Assigned task:
Leave out the images and repeat every entry below exactly.

Exercise material:
######

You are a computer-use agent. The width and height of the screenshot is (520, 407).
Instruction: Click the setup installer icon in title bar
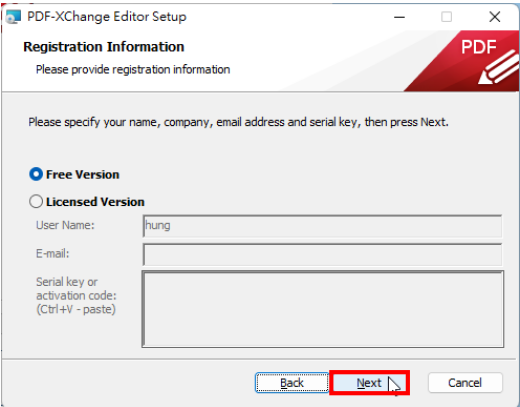(14, 17)
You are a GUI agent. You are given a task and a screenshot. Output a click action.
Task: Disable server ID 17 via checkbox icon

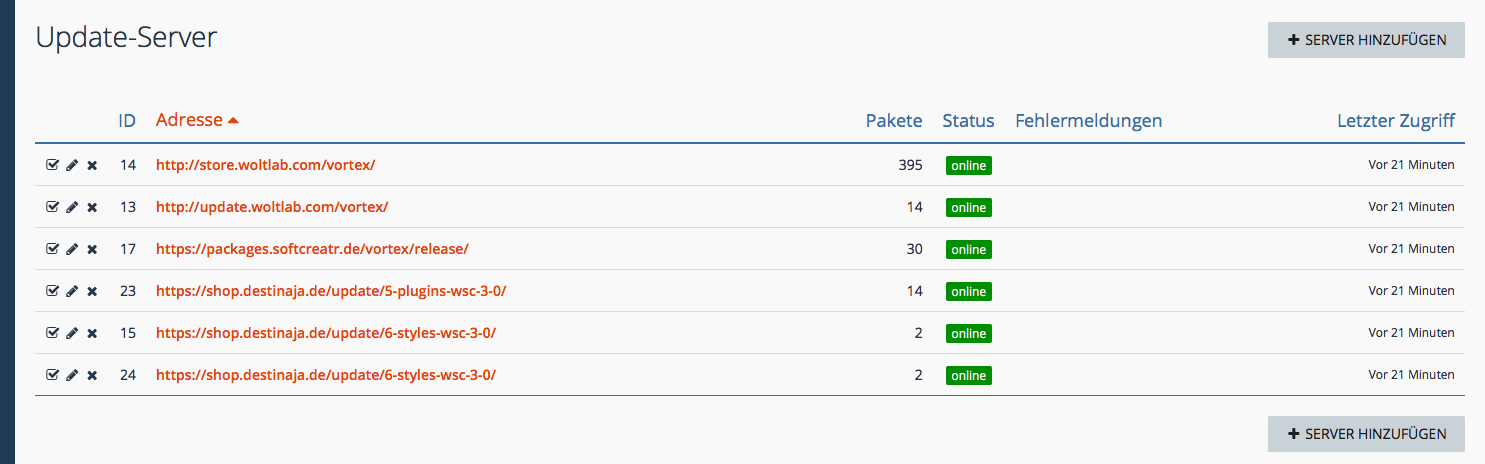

######

Output for this task:
You are a computer-use agent. The width and height of the screenshot is (520, 407).
Instruction: Click the setup installer icon in title bar
(14, 17)
You are a GUI agent. You are given a task and a screenshot. Output a click action.
Task: Disable server ID 17 via checkbox icon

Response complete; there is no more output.